## Problem
Look in the material below for the line holding "Viewport: 640px width, 452px height.". Set it down exactly, with each later line up to and including the line holding "Switch to list view layout".

## Information supplied
● ● ● ●

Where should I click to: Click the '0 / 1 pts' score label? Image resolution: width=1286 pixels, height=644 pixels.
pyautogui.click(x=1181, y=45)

● ● ● ●

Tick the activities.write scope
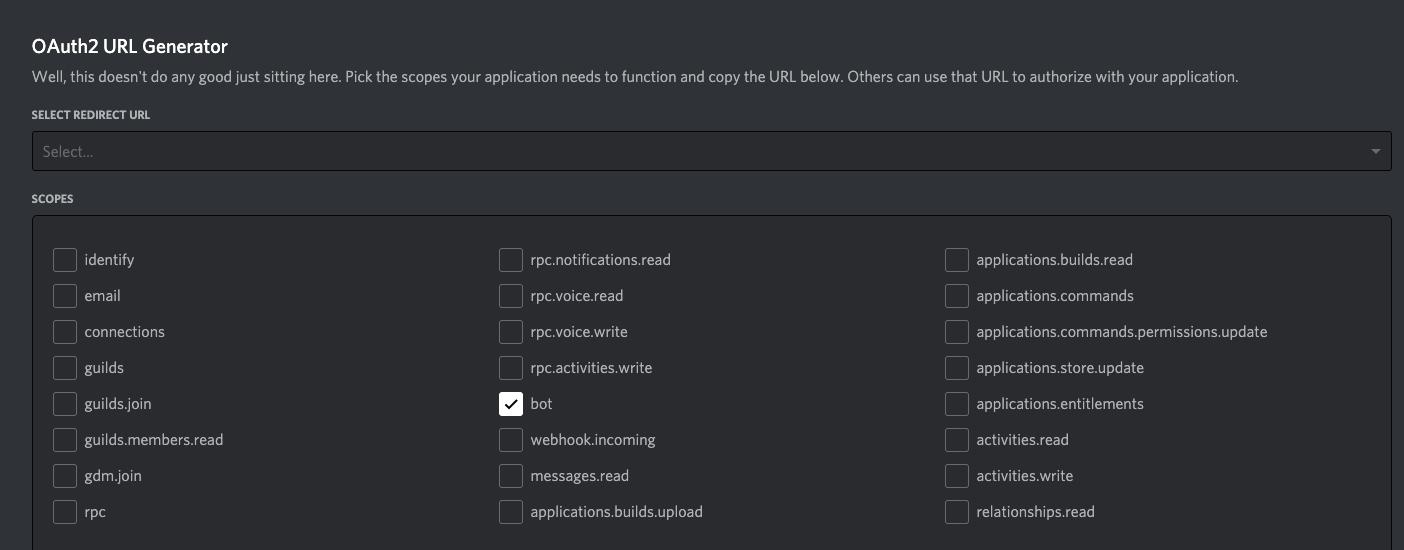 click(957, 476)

● ● ● ●

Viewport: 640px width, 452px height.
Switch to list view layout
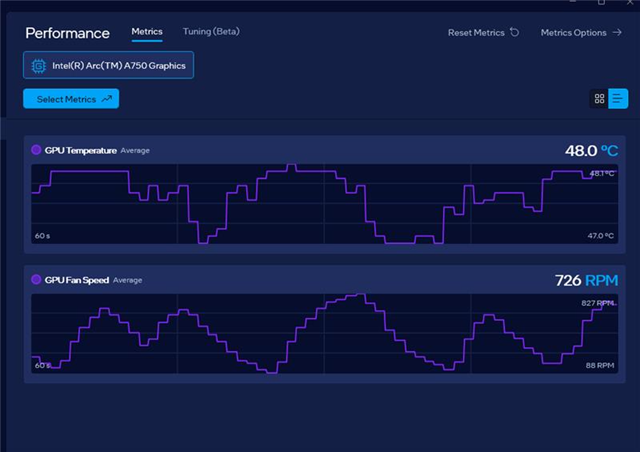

● ● ● ●

## Expected answer
Viewport: 640px width, 452px height.
Switch to list view layout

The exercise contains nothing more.